Online Safety: Social media’s failure to protect LGBTQ+ users revealed


A new report from GLAAD, the world’s largest LGBTQ+ media advocacy organisation, sheds light on the alarming failure of major social media platforms to protect LGBTQ+ individuals from hate speech and online harm.

The findings of the third annual Social Media Safety Index (SMSI) highlight the dire consequences of unchecked online hate and misinformation, emphasising the urgent need for change.

The Disturbing Reality

According to GLAAD’s SMSI, Facebook, Instagram, TikTok, YouTube, and Twitter have all received low and failing scores on the Platform Scorecard for the second year in a row.
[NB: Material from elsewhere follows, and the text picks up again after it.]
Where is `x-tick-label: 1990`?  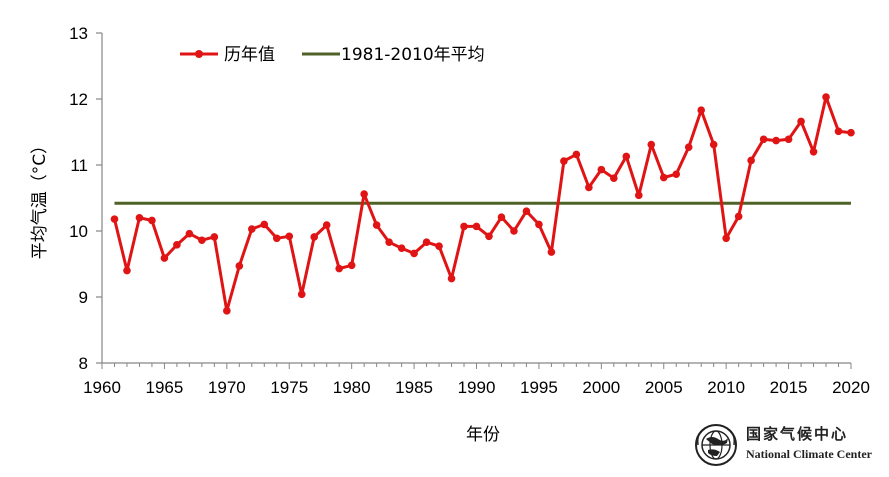 x-tick-label: 1990 is located at coordinates (477, 388).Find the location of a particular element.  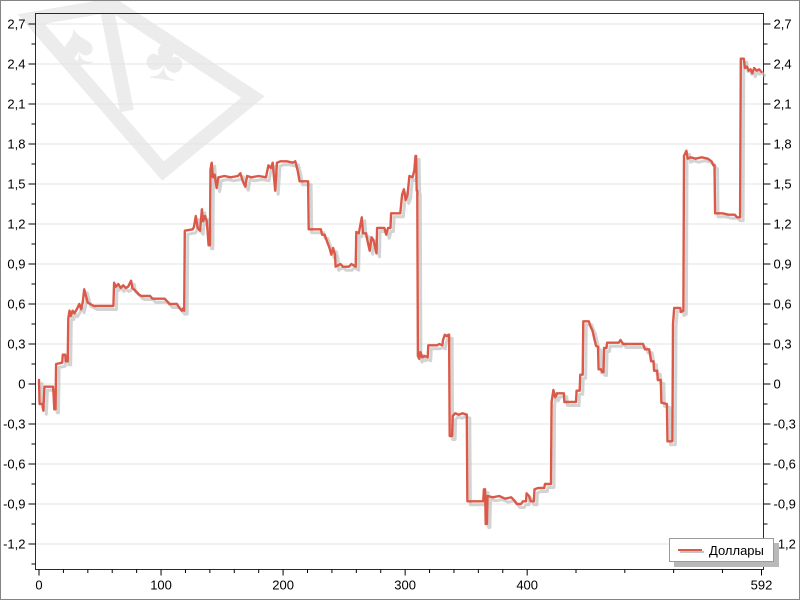

x-axis: 0 100 200 300 400 592 is located at coordinates (404, 581).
These platforms have demonstrated insufficient efforts to safeguard LGBTQ+ users from hate speech and have failed to prioritise the protection of transgender, nonbinary, and gender non-conforming individuals. The report uncovers the extent to which anti-LGBTQ+ online hate speech translates into real-world harm and violence, perpetuating a cycle of discrimination and prejudice.

Twitter: The Most Dangerous Platform

Among the five major platforms assessed, Twitter has emerged as the most dangerous for LGBTQ+ people. Shockingly, Twitter’s scores have declined since the previous year, indicating a worsening situation.
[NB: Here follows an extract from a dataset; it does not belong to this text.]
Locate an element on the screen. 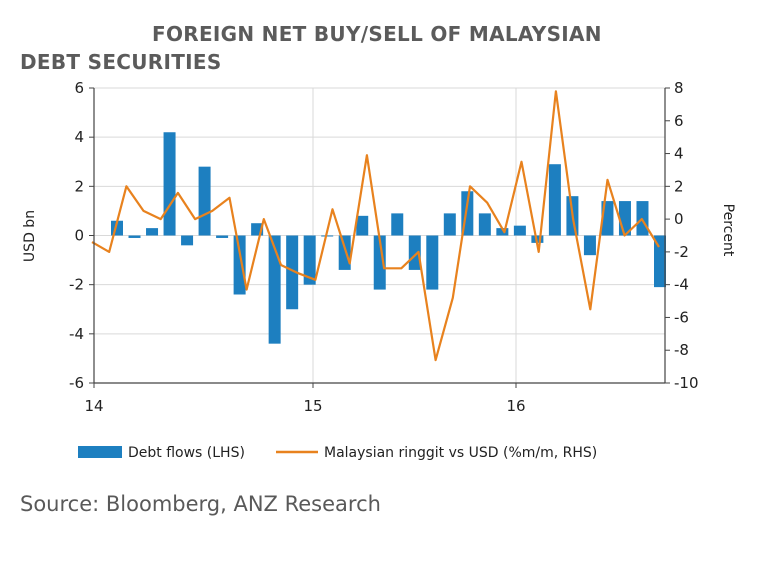 The image size is (768, 565). right-axis-label: Percent is located at coordinates (728, 230).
“Dehumanising anti-LGBTQ content on social media such as misinformation and hate have an outsised impact on real world violence and harmful anti-LGBTQ legislation, but social media platforms too often fail at enforcing their own policies regarding such content,” says GLAAD President and CEO, Sarah Kate Ellis: “Especially as many of the companies behind these platforms recognise Pride month, they should recognise their roles in creating a dangerous environment for LGBTQ Americans and urgently take meaningful action.”

Real-World Consequences

The impact of online hate speech extends far beyond the digital realm. LGBTQ+ individuals face a chilling effect on their freedom of expression, often fearing targeted attacks. GLAAD’s report highlights over 160 acts or threats of violence against LGBTQ+ events in 2023 alone. Furthermore, a recent study by GLAAD revealed that 86% of non-LGBTQ+ Americans believe that exposure to online hate content leads to real-world violence. False narratives and conspiracy theories that portray LGBTQ+ individuals as “groomers” continue to circulate freely on social media, causing tangible harm to the community.

Ineffective Policies and Inconsistencies

GLAAD’s SMSI uncovers inconsistencies and ineffective policies across various social media platforms. While some platforms have policies in place to address hate speech, they often fail to enforce them adequately. Moreover, LGBTQ+ content is disproportionately suppressed, with posts and comments being removed, demonetised, or shadowbanned without proper notification. The report highlights the urgent need for effective regulatory oversight of the tech industry to prioritise user safety over corporate profits.

GLAAD’s Recommendations

To rectify the situation, GLAAD provides specific recommendations for social media platforms:

  • Strengthen and enforce existing policies against hate speech, harassment, and misinformation.
  • Improve content moderation by training moderators on the needs of LGBTQ+ users and avoiding overreliance on AI alone.
  • Enhance transparency by collaborating with independent researchers to provide insight into content moderation, algorithm design, and enforcement reports.
  • Prioritise user privacy by reducing data collection, implementing end-to-end encryption for private messaging, and discontinuing targeted surveillance advertising.
  • Promote civil discourse and proactively enforce hate and harassment policies, establishing clear expectations for user behavior.

The findings of GLAAD’s Social Media Safety Index expose the deep-rooted issues plaguing major social media platforms regarding the safety and protection of LGBTQ+ users. It is imperative for these platforms to acknowledge their shortcomings and take action to create a safer online environment.